◆ **EXERCISE INSTRUCTIONS**
With the images removed, transcribe the listing that follows exactly.
[GIVEN INFORMATION]
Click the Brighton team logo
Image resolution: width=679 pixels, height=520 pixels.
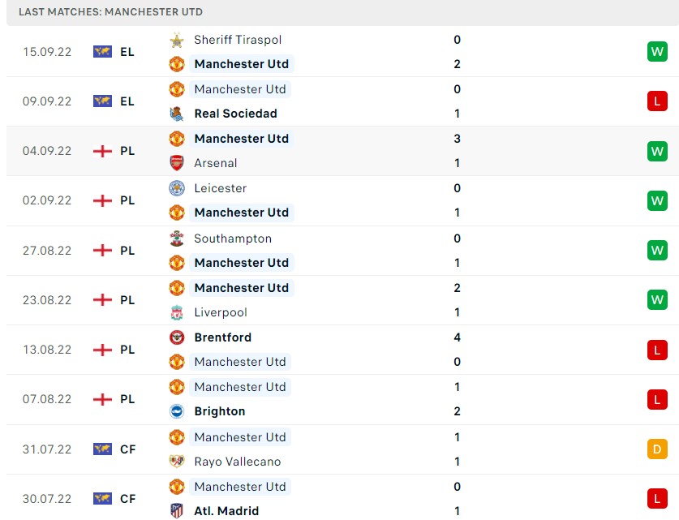tap(177, 411)
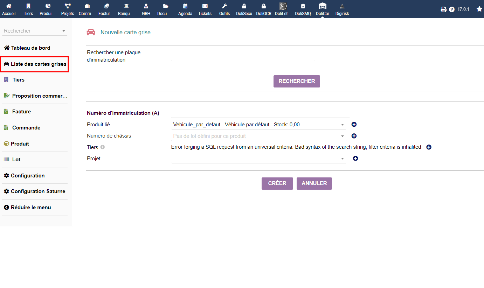Focus the license plate search input field
This screenshot has height=288, width=484.
[x=242, y=56]
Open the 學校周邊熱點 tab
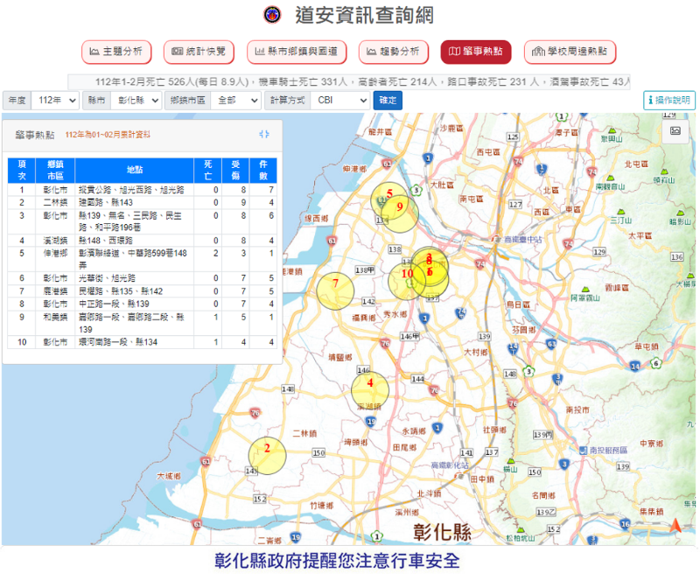 pyautogui.click(x=570, y=52)
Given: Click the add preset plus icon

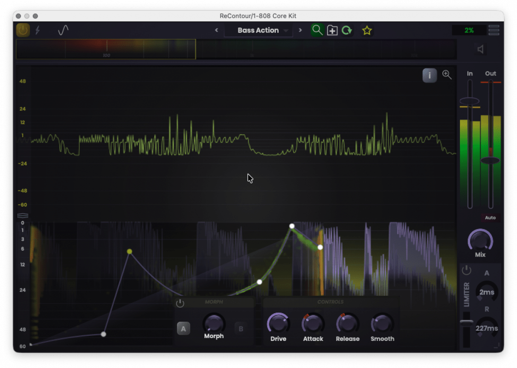Looking at the screenshot, I should [332, 30].
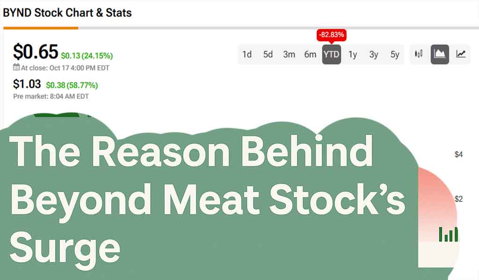Click the calendar icon next to At close
Image resolution: width=479 pixels, height=280 pixels.
[x=15, y=67]
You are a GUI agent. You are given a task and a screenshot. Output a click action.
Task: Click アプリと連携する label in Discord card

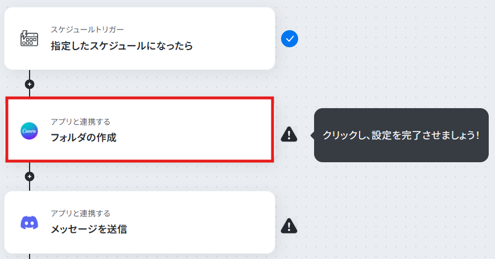pos(80,213)
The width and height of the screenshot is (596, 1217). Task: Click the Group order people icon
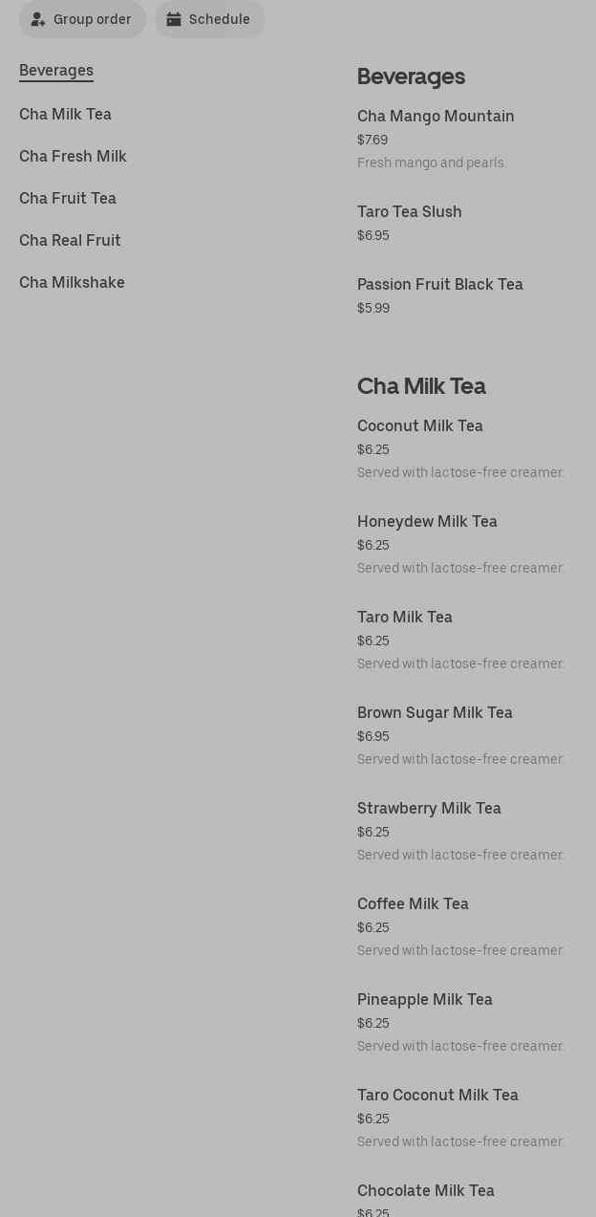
[/GIVEN INFORMATION]
◆ **REPLY TO THE EXERCISE**
Click the Brighton team logo
Image resolution: width=679 pixels, height=520 pixels.
tap(177, 411)
Focus the license plate search input field
This screenshot has height=288, width=484.
[x=242, y=56]
Open the 學校周邊熱點 tab
 pyautogui.click(x=570, y=52)
Given: Click the add preset plus icon

Looking at the screenshot, I should [332, 30].
Click the calendar icon next to At close
Image resolution: width=479 pixels, height=280 pixels.
[x=15, y=67]
You are a GUI agent. You are given a task and a screenshot. Output a click action.
Task: Click アプリと連携する label in Discord card

pos(80,213)
The width and height of the screenshot is (596, 1217). Task: Click the Group order people icon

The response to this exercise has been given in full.